▶ **Problem details**
Give back all of the data exactly. Leave nothing out.

▶ **Data under study**
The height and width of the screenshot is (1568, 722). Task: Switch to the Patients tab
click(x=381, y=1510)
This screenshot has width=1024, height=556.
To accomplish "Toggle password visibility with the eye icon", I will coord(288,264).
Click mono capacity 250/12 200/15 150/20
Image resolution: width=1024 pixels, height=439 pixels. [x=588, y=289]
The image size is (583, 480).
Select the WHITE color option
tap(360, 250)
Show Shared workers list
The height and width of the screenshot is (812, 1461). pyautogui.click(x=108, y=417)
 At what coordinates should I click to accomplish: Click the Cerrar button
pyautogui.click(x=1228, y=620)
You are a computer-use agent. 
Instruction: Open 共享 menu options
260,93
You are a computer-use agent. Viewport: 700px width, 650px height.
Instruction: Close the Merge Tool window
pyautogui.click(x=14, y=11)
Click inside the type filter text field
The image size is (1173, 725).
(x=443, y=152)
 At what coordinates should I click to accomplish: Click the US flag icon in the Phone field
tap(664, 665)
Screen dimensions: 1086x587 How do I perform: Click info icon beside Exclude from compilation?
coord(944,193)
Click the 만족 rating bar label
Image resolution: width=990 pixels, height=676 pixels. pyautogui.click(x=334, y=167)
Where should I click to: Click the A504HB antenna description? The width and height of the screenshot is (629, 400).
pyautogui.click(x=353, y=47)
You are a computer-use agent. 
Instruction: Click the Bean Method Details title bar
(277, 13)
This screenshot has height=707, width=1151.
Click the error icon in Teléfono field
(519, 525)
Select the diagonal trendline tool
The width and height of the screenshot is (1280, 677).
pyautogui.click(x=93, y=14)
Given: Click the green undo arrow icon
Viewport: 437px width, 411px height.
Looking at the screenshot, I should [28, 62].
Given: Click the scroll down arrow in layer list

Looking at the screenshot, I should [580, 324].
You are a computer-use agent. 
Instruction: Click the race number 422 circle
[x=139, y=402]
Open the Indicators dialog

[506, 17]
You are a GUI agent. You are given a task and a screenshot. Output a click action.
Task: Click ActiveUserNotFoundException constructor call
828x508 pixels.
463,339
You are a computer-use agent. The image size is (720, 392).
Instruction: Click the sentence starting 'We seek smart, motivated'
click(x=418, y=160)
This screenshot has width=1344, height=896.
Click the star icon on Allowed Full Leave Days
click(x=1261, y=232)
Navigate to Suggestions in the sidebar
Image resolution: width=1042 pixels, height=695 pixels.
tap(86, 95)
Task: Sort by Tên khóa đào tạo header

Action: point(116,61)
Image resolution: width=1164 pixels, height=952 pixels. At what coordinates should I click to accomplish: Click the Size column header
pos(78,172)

▶ **Response for this exercise**
The height and width of the screenshot is (1568, 722). Task: Switch to the Patients tab
click(x=381, y=1510)
This screenshot has width=1024, height=556.
To accomplish "Toggle password visibility with the eye icon", I will coord(288,264).
Click mono capacity 250/12 200/15 150/20
Image resolution: width=1024 pixels, height=439 pixels. [x=588, y=289]
The image size is (583, 480).
Select the WHITE color option
tap(360, 250)
Show Shared workers list
The height and width of the screenshot is (812, 1461). pyautogui.click(x=108, y=417)
 At what coordinates should I click to accomplish: Click the Cerrar button
pyautogui.click(x=1228, y=620)
You are a computer-use agent. 
Instruction: Open 共享 menu options
260,93
You are a computer-use agent. Viewport: 700px width, 650px height.
Instruction: Close the Merge Tool window
pyautogui.click(x=14, y=11)
Click inside the type filter text field
The image size is (1173, 725).
(x=443, y=152)
 At what coordinates should I click to accomplish: Click the US flag icon in the Phone field
tap(664, 665)
Screen dimensions: 1086x587 How do I perform: Click info icon beside Exclude from compilation?
coord(944,193)
Click the 만족 rating bar label
Image resolution: width=990 pixels, height=676 pixels. pyautogui.click(x=334, y=167)
Where should I click to: Click the A504HB antenna description? The width and height of the screenshot is (629, 400).
pyautogui.click(x=353, y=47)
You are a computer-use agent. 
Instruction: Click the Bean Method Details title bar
(277, 13)
This screenshot has height=707, width=1151.
Click the error icon in Teléfono field
(519, 525)
Select the diagonal trendline tool
The width and height of the screenshot is (1280, 677).
pyautogui.click(x=93, y=14)
Given: Click the green undo arrow icon
Viewport: 437px width, 411px height.
Looking at the screenshot, I should [28, 62].
Given: Click the scroll down arrow in layer list

Looking at the screenshot, I should [580, 324].
You are a computer-use agent. 
Instruction: Click the race number 422 circle
[x=139, y=402]
Open the Indicators dialog

[506, 17]
You are a GUI agent. You are given a task and a screenshot. Output a click action.
Task: Click ActiveUserNotFoundException constructor call
828x508 pixels.
463,339
You are a computer-use agent. The image size is (720, 392).
Instruction: Click the sentence starting 'We seek smart, motivated'
click(x=418, y=160)
This screenshot has width=1344, height=896.
Click the star icon on Allowed Full Leave Days
click(x=1261, y=232)
Navigate to Suggestions in the sidebar
Image resolution: width=1042 pixels, height=695 pixels.
tap(86, 95)
Task: Sort by Tên khóa đào tạo header

Action: point(116,61)
Image resolution: width=1164 pixels, height=952 pixels. At what coordinates should I click to accomplish: Click the Size column header
pos(78,172)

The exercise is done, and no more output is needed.